(Collected data)
+ + + + +
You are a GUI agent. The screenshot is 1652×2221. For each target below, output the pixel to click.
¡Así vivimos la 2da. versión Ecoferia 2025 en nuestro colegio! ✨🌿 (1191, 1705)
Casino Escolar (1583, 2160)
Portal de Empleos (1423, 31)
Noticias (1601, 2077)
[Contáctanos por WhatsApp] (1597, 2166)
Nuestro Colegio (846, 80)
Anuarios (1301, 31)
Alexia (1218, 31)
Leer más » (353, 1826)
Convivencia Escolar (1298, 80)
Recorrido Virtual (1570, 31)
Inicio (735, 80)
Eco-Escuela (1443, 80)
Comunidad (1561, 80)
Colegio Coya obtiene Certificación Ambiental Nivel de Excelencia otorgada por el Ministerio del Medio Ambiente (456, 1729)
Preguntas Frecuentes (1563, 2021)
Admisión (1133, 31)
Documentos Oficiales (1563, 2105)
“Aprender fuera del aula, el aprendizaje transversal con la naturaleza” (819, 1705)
+ + + + +
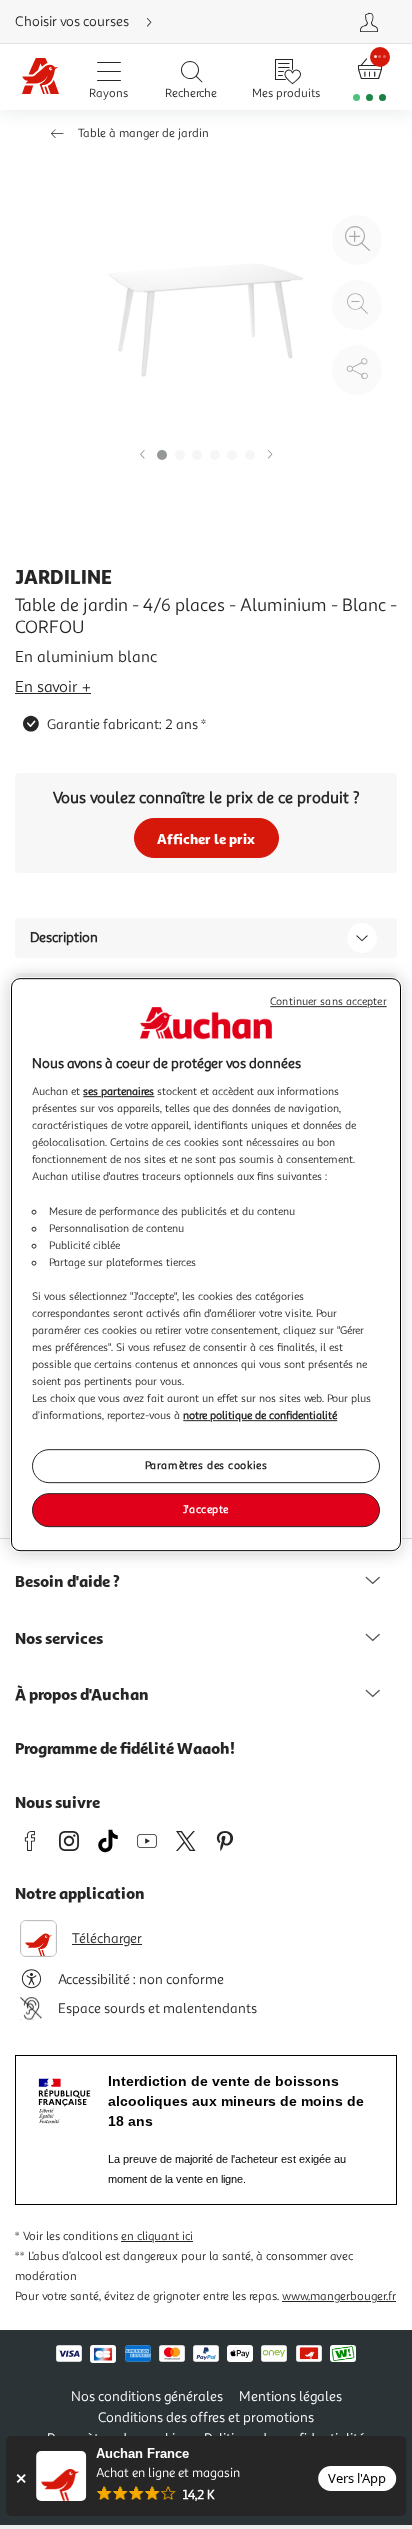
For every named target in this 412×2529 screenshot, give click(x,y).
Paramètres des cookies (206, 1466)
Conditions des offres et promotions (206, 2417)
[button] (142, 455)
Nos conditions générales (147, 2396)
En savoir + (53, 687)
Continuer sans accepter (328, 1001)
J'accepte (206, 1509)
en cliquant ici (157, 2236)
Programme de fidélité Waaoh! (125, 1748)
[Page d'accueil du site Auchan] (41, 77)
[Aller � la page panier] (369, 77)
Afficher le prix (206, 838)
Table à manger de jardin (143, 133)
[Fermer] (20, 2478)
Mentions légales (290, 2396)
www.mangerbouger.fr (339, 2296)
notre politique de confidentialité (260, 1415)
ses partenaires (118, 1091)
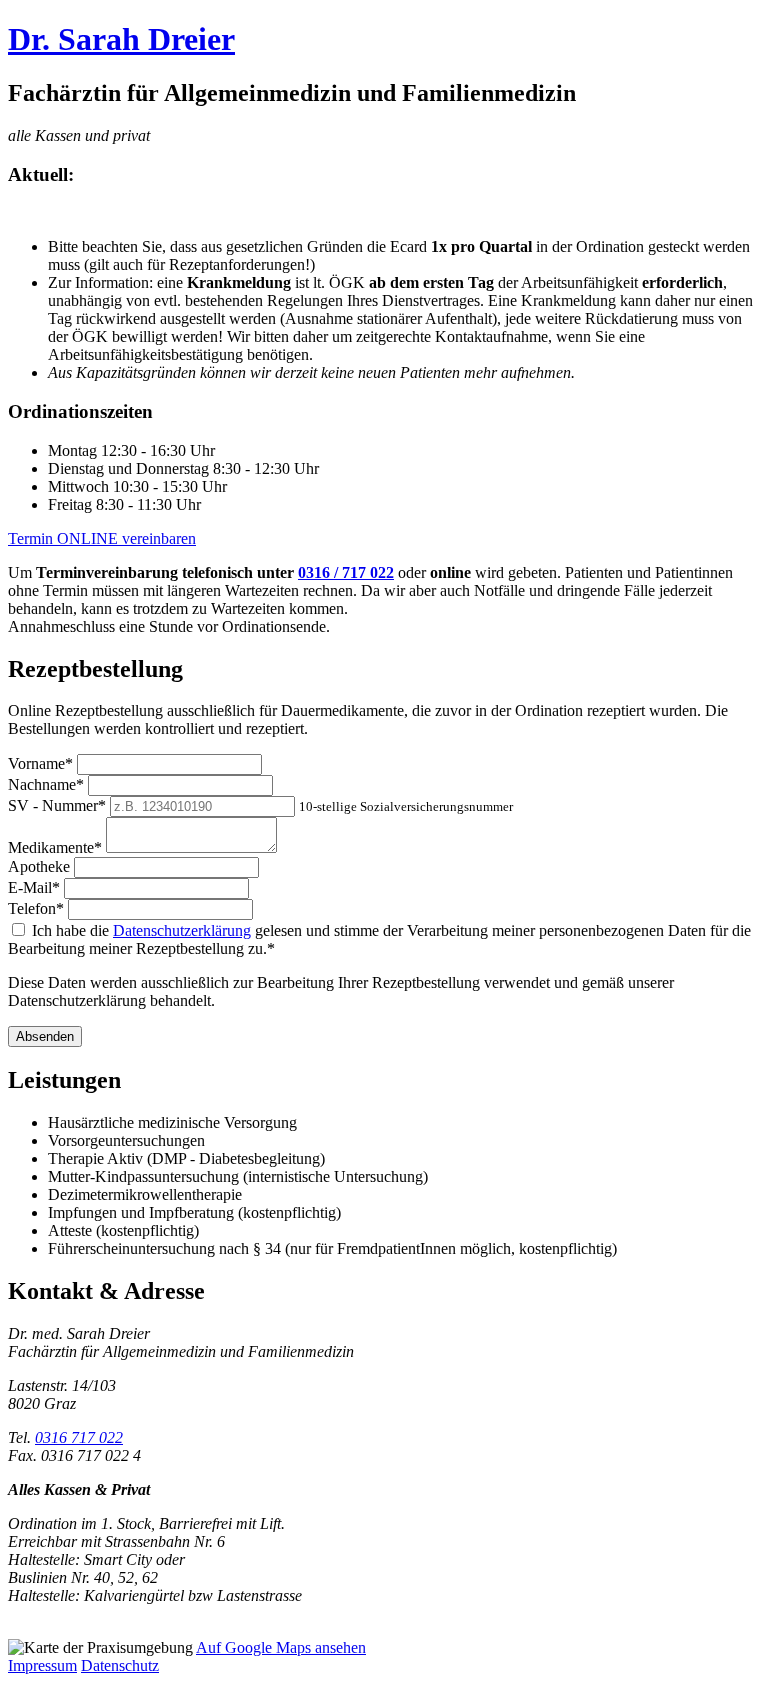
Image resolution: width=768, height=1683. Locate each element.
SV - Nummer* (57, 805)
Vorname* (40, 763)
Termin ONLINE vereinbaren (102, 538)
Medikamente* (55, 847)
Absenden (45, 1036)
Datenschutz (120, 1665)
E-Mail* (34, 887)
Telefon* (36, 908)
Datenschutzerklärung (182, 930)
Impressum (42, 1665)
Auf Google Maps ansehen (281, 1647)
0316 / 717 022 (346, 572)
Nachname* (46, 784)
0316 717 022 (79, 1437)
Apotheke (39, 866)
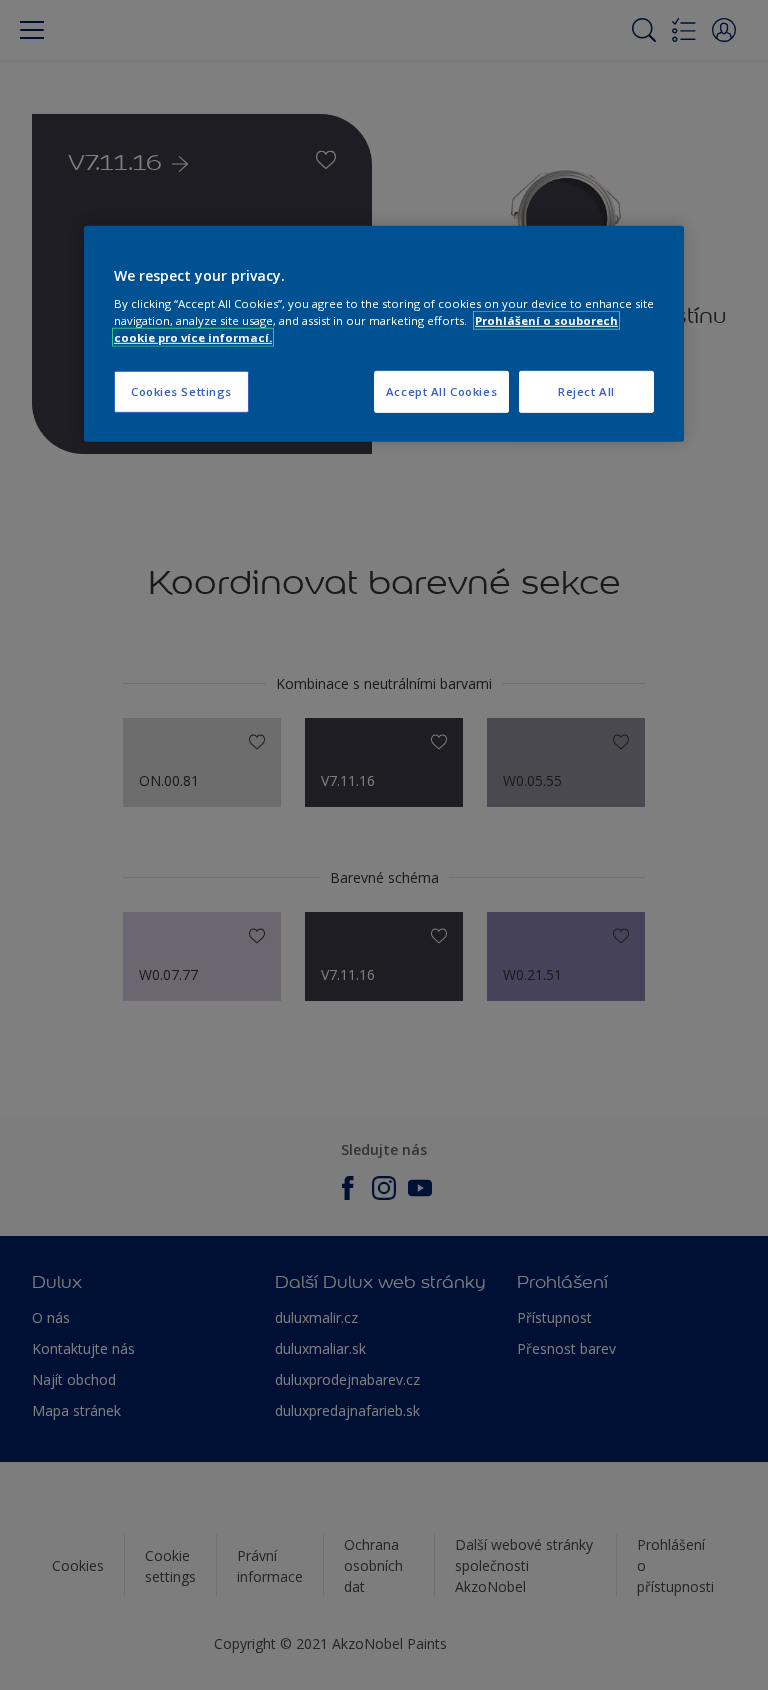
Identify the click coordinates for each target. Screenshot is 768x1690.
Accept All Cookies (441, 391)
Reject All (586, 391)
+ + + + +
> _Problem to work on_:
Starting at the line with "Vorname* (40, 763)" in the entries above, write out every line exactly until the line with "Reject All (586, 391)" has been written. Include no pictures and nothing more.

> _Exercise result_:
Vorname* (40, 763)
Termin ONLINE vereinbaren (102, 538)
Medikamente* (55, 847)
Absenden (45, 1036)
Datenschutz (120, 1665)
E-Mail* (34, 887)
Telefon* (36, 908)
Datenschutzerklärung (182, 930)
Impressum (42, 1665)
Auf Google Maps ansehen (281, 1647)
0316 / 717 022 (346, 572)
Nachname* (46, 784)
0316 717 022 (79, 1437)
Apotheke (39, 866)
Identify the click coordinates for each target. Screenshot is 768x1690.
Accept All Cookies (441, 391)
Reject All (586, 391)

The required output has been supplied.